Collected data:

------------------------

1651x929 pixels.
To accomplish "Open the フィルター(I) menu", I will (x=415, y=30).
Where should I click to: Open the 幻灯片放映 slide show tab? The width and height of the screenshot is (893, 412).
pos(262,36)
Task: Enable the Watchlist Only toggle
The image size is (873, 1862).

------------------------

Your objective:
Extract each line of the items above that contains the word "Open".

Exercise output:
To accomplish "Open the フィルター(I) menu", I will (x=415, y=30).
Where should I click to: Open the 幻灯片放映 slide show tab? The width and height of the screenshot is (893, 412).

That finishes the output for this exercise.